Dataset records
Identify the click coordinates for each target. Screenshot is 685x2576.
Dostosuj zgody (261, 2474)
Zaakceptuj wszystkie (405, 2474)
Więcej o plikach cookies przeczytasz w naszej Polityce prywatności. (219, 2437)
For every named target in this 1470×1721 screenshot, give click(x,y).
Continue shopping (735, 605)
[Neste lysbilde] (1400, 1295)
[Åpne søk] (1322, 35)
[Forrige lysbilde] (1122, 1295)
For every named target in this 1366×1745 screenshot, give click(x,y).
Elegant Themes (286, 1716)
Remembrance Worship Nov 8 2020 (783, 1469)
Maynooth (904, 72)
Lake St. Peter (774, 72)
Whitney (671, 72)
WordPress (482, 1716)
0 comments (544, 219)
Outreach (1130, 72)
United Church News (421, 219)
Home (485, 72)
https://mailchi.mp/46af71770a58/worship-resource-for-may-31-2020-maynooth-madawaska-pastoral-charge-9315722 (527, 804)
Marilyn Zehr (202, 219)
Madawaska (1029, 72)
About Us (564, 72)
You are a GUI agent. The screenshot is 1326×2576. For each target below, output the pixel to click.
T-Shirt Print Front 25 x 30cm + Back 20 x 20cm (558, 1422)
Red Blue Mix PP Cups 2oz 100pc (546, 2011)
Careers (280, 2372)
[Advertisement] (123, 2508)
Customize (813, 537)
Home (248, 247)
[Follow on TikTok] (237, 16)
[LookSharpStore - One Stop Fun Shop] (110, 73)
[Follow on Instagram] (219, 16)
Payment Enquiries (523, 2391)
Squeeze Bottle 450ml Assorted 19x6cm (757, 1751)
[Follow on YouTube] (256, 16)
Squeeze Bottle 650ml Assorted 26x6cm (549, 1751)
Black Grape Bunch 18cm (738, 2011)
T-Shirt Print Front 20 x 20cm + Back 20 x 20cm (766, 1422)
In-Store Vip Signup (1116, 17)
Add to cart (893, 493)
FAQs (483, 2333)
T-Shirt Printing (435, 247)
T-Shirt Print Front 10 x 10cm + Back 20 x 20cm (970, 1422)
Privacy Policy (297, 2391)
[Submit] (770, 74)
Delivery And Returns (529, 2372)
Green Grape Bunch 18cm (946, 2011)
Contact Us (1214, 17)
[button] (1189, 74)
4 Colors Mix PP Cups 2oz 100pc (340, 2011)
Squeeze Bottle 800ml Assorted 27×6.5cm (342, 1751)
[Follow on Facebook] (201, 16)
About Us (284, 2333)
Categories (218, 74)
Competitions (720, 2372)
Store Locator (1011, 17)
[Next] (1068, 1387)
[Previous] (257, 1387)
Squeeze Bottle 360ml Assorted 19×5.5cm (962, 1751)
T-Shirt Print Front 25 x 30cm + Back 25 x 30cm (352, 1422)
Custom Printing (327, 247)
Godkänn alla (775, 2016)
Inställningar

> [WORK REQUEST]
Copy the data above exactly. Every line must be included.

> [RESPONSE]
Identify the click coordinates for each target. Screenshot is 685x2576.
Dostosuj zgody (261, 2474)
Zaakceptuj wszystkie (405, 2474)
Więcej o plikach cookies przeczytasz w naszej Polityce prywatności. (219, 2437)
For every named target in this 1470×1721 screenshot, give click(x,y).
Continue shopping (735, 605)
[Neste lysbilde] (1400, 1295)
[Åpne søk] (1322, 35)
[Forrige lysbilde] (1122, 1295)
For every named target in this 1366×1745 screenshot, give click(x,y).
Elegant Themes (286, 1716)
Remembrance Worship Nov 8 2020 (783, 1469)
Maynooth (904, 72)
Lake St. Peter (774, 72)
Whitney (671, 72)
WordPress (482, 1716)
0 comments (544, 219)
Outreach (1130, 72)
United Church News (421, 219)
Home (485, 72)
https://mailchi.mp/46af71770a58/worship-resource-for-may-31-2020-maynooth-madawaska-pastoral-charge-9315722 (527, 804)
Marilyn Zehr (202, 219)
Madawaska (1029, 72)
About Us (564, 72)
You are a GUI agent. The screenshot is 1326×2576. For each target below, output the pixel to click.
T-Shirt Print Front 25 x 30cm + Back 20 x 20cm (558, 1422)
Red Blue Mix PP Cups 2oz 100pc (546, 2011)
Careers (280, 2372)
[Advertisement] (123, 2508)
Customize (813, 537)
Home (248, 247)
[Follow on TikTok] (237, 16)
[LookSharpStore - One Stop Fun Shop] (110, 73)
[Follow on Instagram] (219, 16)
Payment Enquiries (523, 2391)
Squeeze Bottle 450ml Assorted 19x6cm (757, 1751)
[Follow on YouTube] (256, 16)
Squeeze Bottle 650ml Assorted 26x6cm (549, 1751)
Black Grape Bunch 18cm (738, 2011)
T-Shirt Print Front 20 x 20cm + Back 20 x 20cm (766, 1422)
In-Store Vip Signup (1116, 17)
Add to cart (893, 493)
FAQs (483, 2333)
T-Shirt Printing (435, 247)
T-Shirt Print Front 10 x 10cm + Back 20 x 20cm (970, 1422)
Privacy Policy (297, 2391)
[Submit] (770, 74)
Delivery And Returns (529, 2372)
Green Grape Bunch 18cm (946, 2011)
Contact Us (1214, 17)
[button] (1189, 74)
4 Colors Mix PP Cups 2oz 100pc (340, 2011)
Squeeze Bottle 800ml Assorted 27×6.5cm (342, 1751)
[Follow on Facebook] (201, 16)
About Us (284, 2333)
Categories (218, 74)
Competitions (720, 2372)
Store Locator (1011, 17)
[Next] (1068, 1387)
[Previous] (257, 1387)
Squeeze Bottle 360ml Assorted 19×5.5cm (962, 1751)
T-Shirt Print Front 25 x 30cm + Back 25 x 30cm (352, 1422)
Custom Printing (327, 247)
Godkänn alla (775, 2016)
Inställningar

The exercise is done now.